Face à cette réponse, "tout le monde était désespéré; je leur ai demandé de nous achever, de nous lancer une bombe pour en finir avec nous...", raconte-t-il.

Si les Français "avaient rempli leur mission humanitaire" et s'"ils étaient restés le 27, environ 1.000 Tutsi n'auraient pas été tués", martèle Eric. "Oui, oui", répète-t-il les yeux humides, secouant la tête.

Les survivants tutsis du massacre de Bisesero, Eric Nzabihimana et Bernard Kayumba, devant la Seine, le 26 juin 2019, à Paris.
Les survivants tutsis du massacre de Bisesero, Eric Nzabihimana et Bernard Kayumba, devant la Seine, le 26 juin 2019, à Paris.

Depuis 2005, Eric, Bernard et quatre autres rescapés, l'association Survie, la Fédération internationale des droits de l'homme (FIDH et LDH) et d'autres parties civiles accusent la force Turquoise d'avoir sciemment abandonné aux génocidaires les Tutsi de Bisesero. Les juges français ont clos leurs investigations sans prononcer de mises en examen (inculpations), ouvrant la voie à un non-lieu.
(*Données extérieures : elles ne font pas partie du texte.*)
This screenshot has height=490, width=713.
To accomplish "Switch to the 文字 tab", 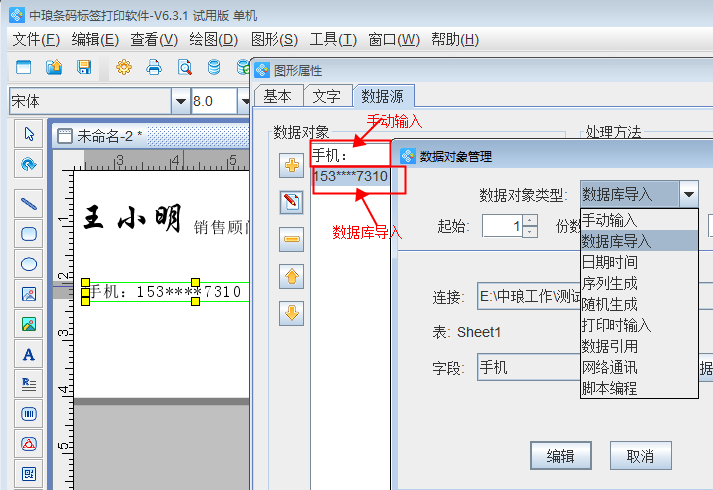I will coord(326,96).
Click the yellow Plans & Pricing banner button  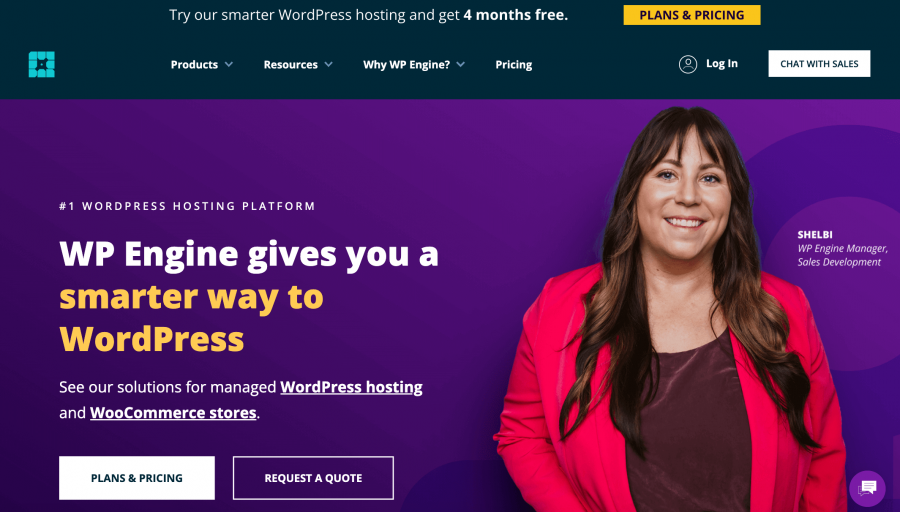pyautogui.click(x=692, y=15)
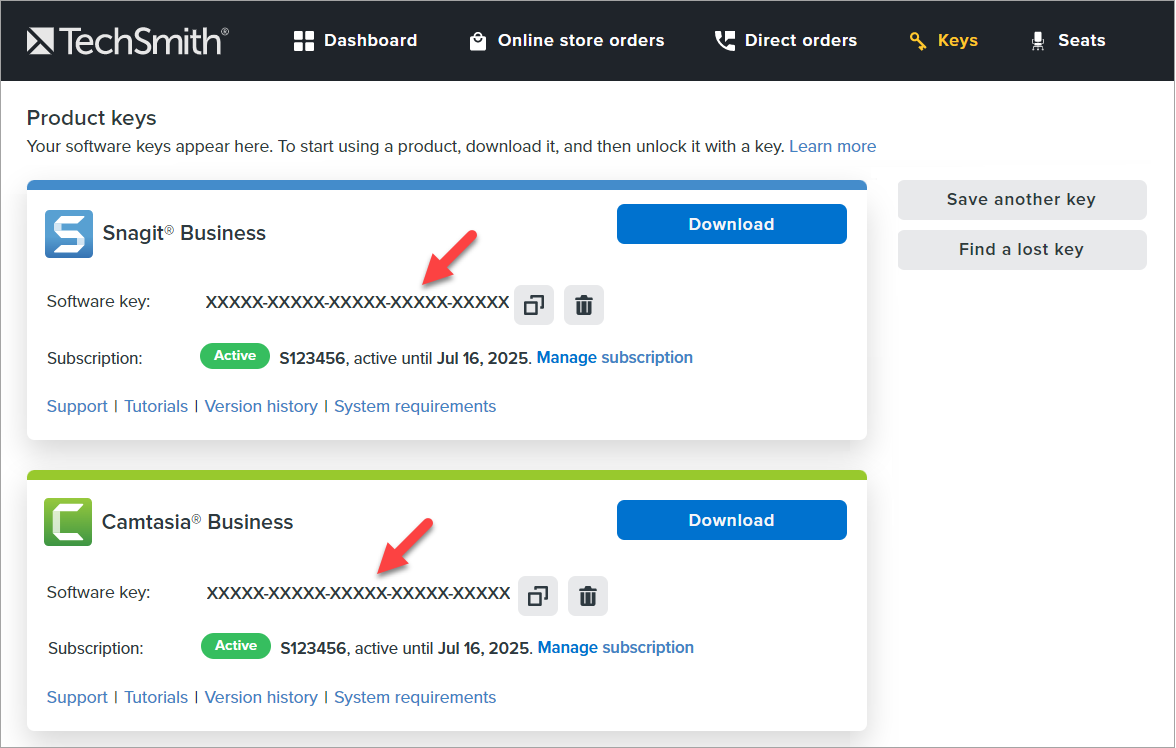The width and height of the screenshot is (1176, 748).
Task: Copy the Camtasia software key
Action: coord(538,596)
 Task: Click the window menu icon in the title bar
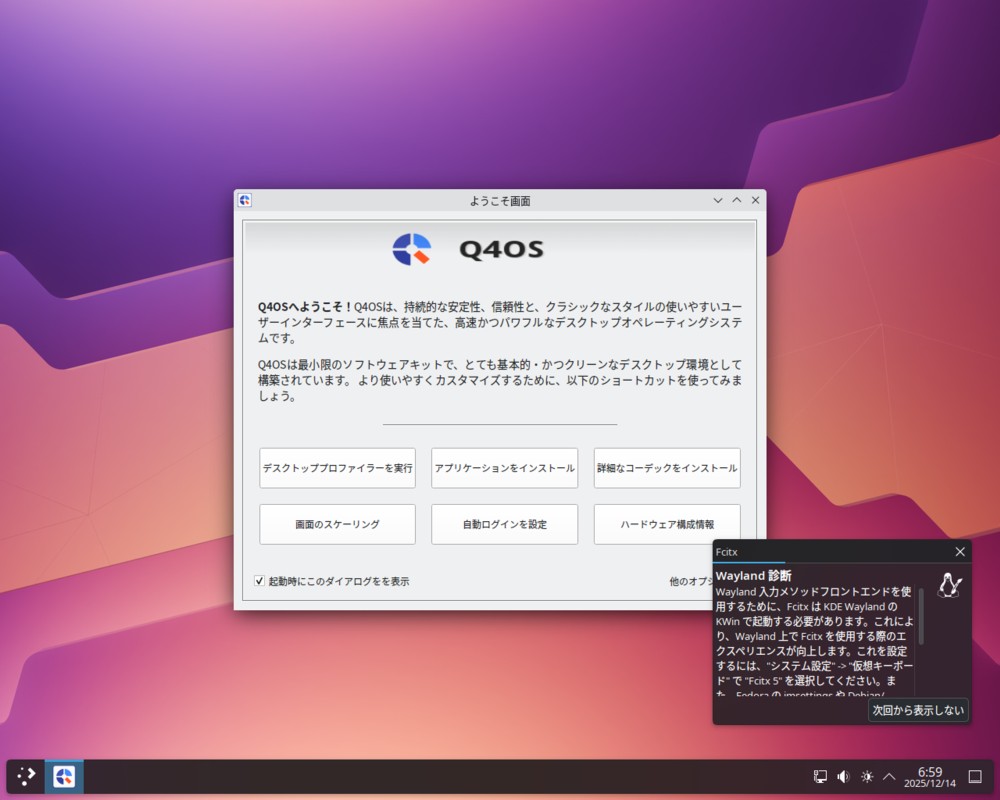pos(245,200)
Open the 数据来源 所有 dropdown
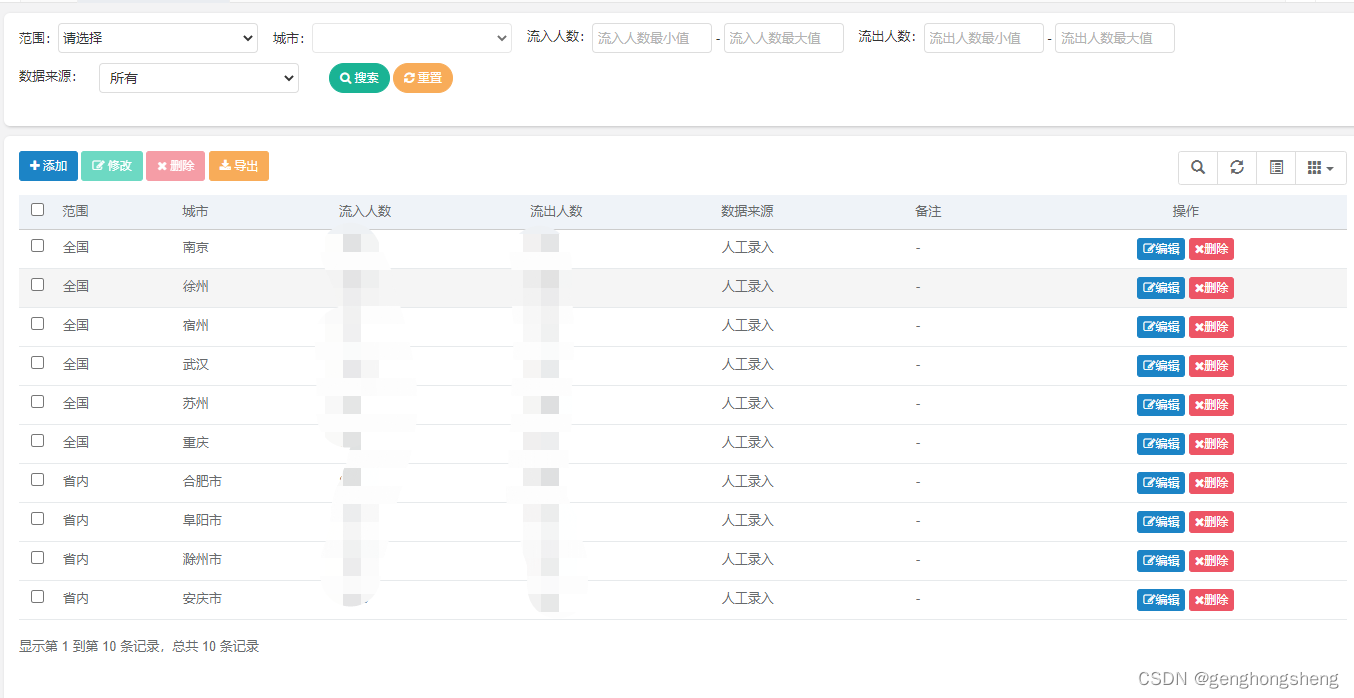Image resolution: width=1354 pixels, height=698 pixels. 198,77
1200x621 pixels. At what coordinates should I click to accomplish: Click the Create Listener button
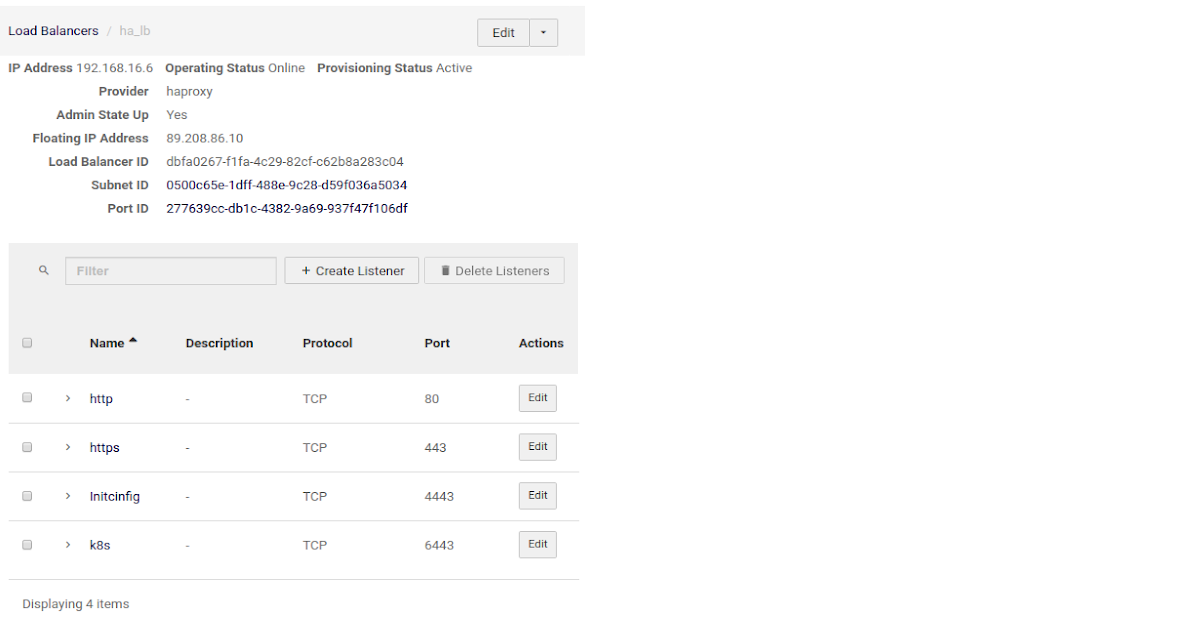click(352, 271)
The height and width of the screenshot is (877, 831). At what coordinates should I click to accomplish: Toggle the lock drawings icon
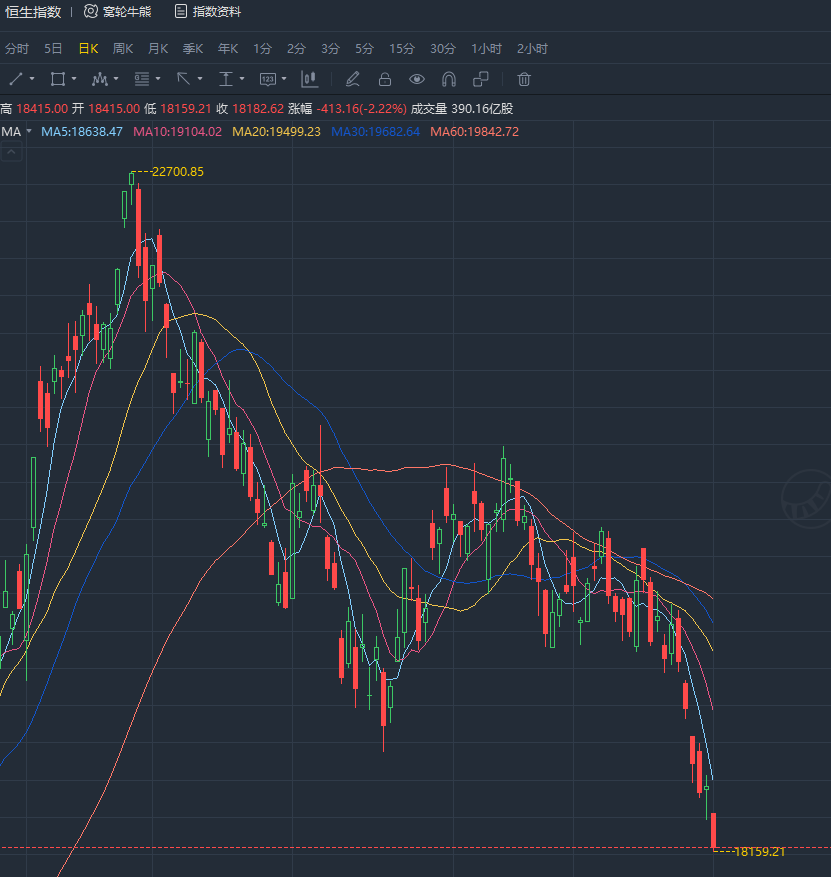384,79
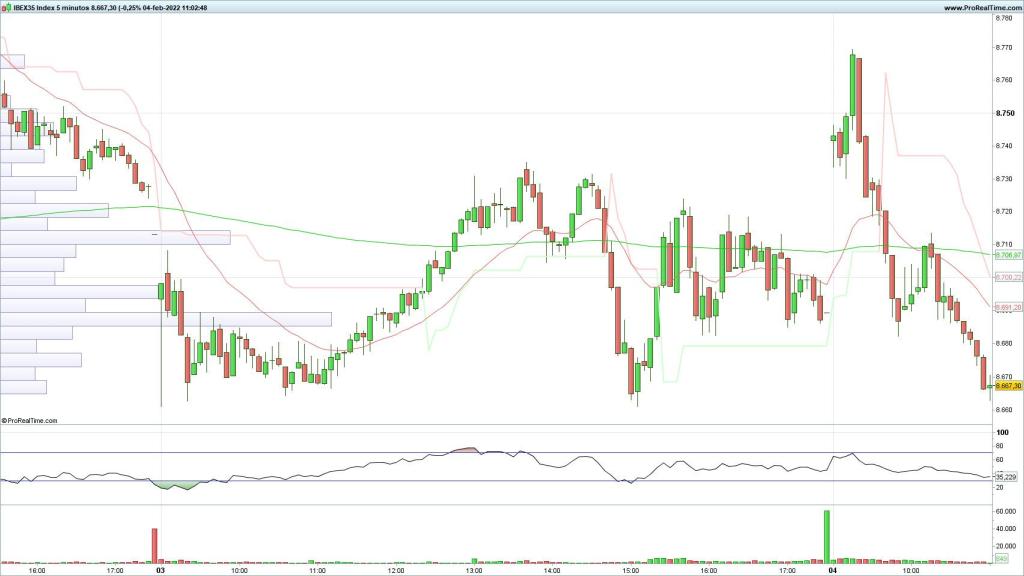Click the longest volume profile bar on the left
Screen dimensions: 1024x576
click(165, 319)
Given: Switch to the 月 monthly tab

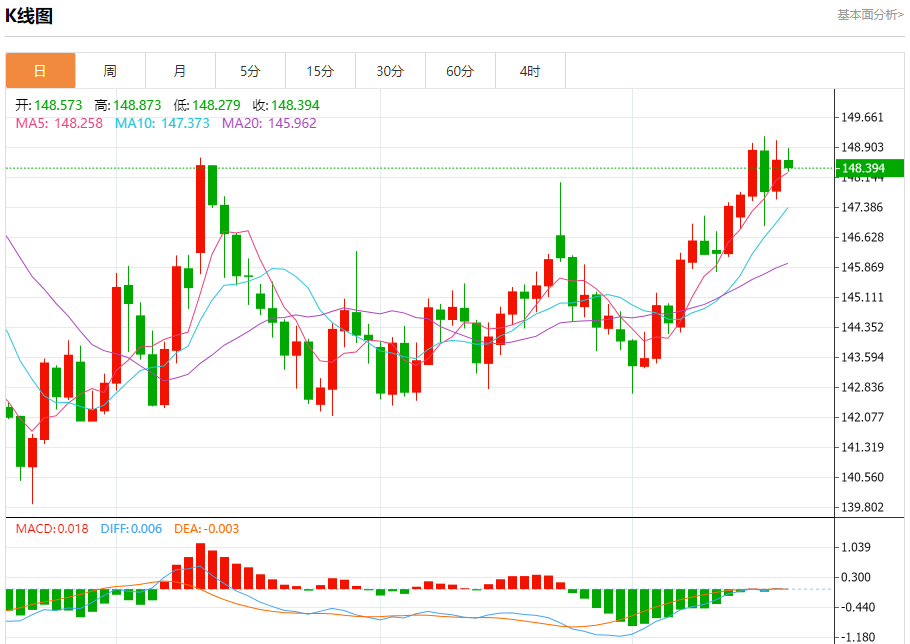Looking at the screenshot, I should tap(180, 71).
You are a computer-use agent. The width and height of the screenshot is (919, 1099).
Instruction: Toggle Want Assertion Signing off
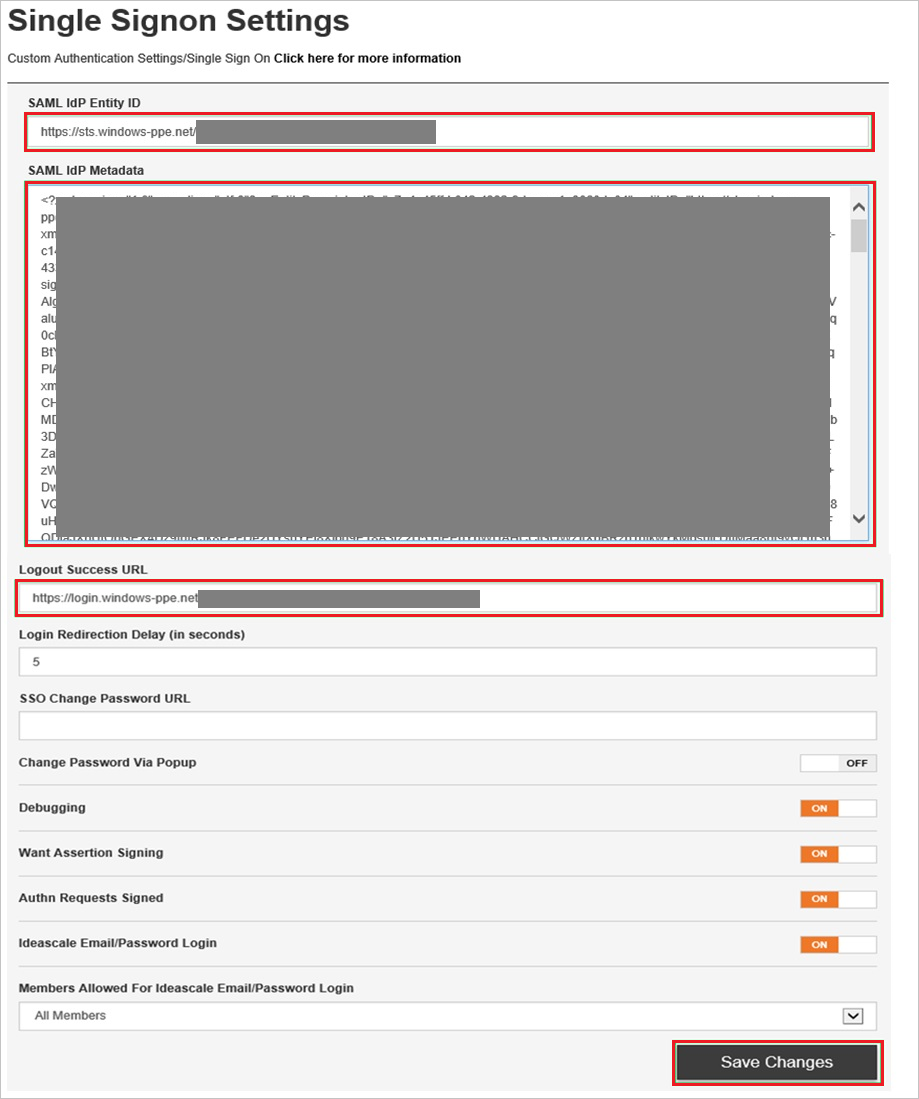837,854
Pour Bernard, "Bisesero reste un scandale français" et "il faut que les militaires français reconnaissent leur échec à sauver les Tutsi à Bisesero".

Mercredi soir, ces rescapés ont symboliquement jeté des poignées de terre de Bisesero dans la Seine à Paris, "là où, entre les différents lieux de pouvoir français, des décisions ont été prises menant à l'inaction des militaires sur place, permettant aux massacres de se poursuivre", a affirmé l'association Survie.